The UK Corporate Governance Code (“the Code”) and related guidance on risk management published by the FRC does not require UK companies, except FTSE 100 financial services companies, to have a risk committee. The ultimate responsibility for risk management rests with the Board which should form its own judgement as to the most appropriate risk management framework for the business.
Boards have adopted the most practical risk management approach for their business, taking into account a wide range of factors including the structure of the company, its risk profile, the nature of the risks facing the business and the current work of the Board and its Audit Committee.
In many companies, the approach adopted does not include the establishment of a risk committee. As expected, the Board retains the ultimate responsibility to identify, evaluate and monitor the significant risks for the business but is supported in this by Executive Team meetings or Audit Committee meetings attended by Executive Directors, which serve as the mechanism through which risk registers and assessments are challenged and new emerging risks are identified and escalated. Where appropriate to the business, management meetings are also used to challenge risk registers at an operational level. The benefit of such an approach is that risk management is embedded within the established management structures of the business rather than being conducted in a risk committee separated from the wider governance framework.
The challenge for these companies is to ensure that sufficient time and attention is given to risk within meetings that already have a full agenda and the danger is that new and emerging risks or increases in risk are missed, which can have serious consequences. Those businesses that have established risk committees value them highly since they provide a forum to focus solely on risk management with sufficient time on the agenda to consider risks more thoroughly and a formal mechanism for reporting risk matters throughout the business.
In my experience, both approaches can work very well but risk governance structures alone will not guarantee effective risk management. It is, and will always be the case, that risk management is undertaken by individual managers and committee members, who can make errors of judgement.

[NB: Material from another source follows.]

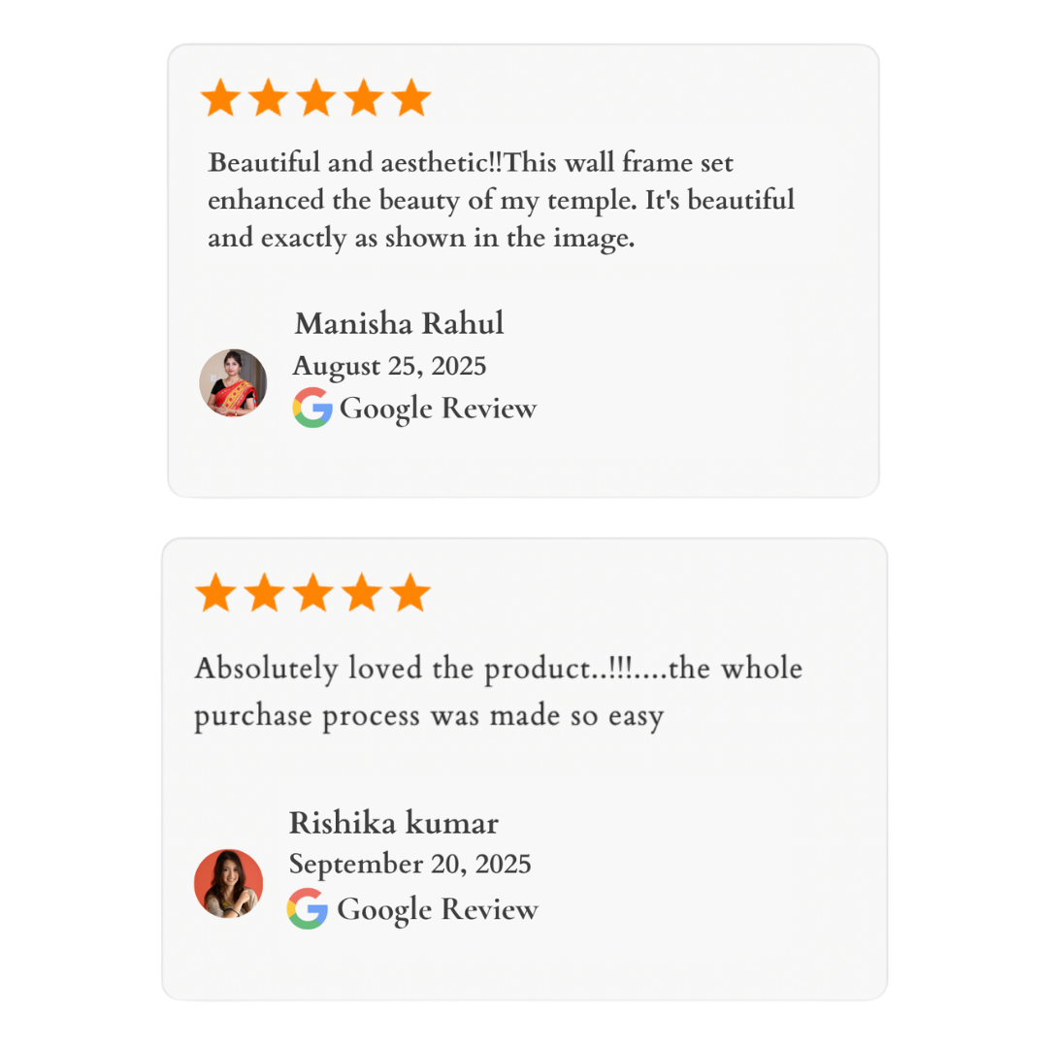The width and height of the screenshot is (1048, 1048).
Task: Select the "Absolutely loved the product" review text
Action: [x=498, y=693]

Boards therefore need to ensure that whatever risk governance structure is adopted, these individuals are aware of the board’s appetite for risk, its values and priorities and recognise that it is their responsibility to alert the business to issues if they arise. Boards also need to be satisfied that whatever risk governance structures they have established, these enable decisions to be taken carefully at all levels following a thorough challenge and understanding of the potential consequences.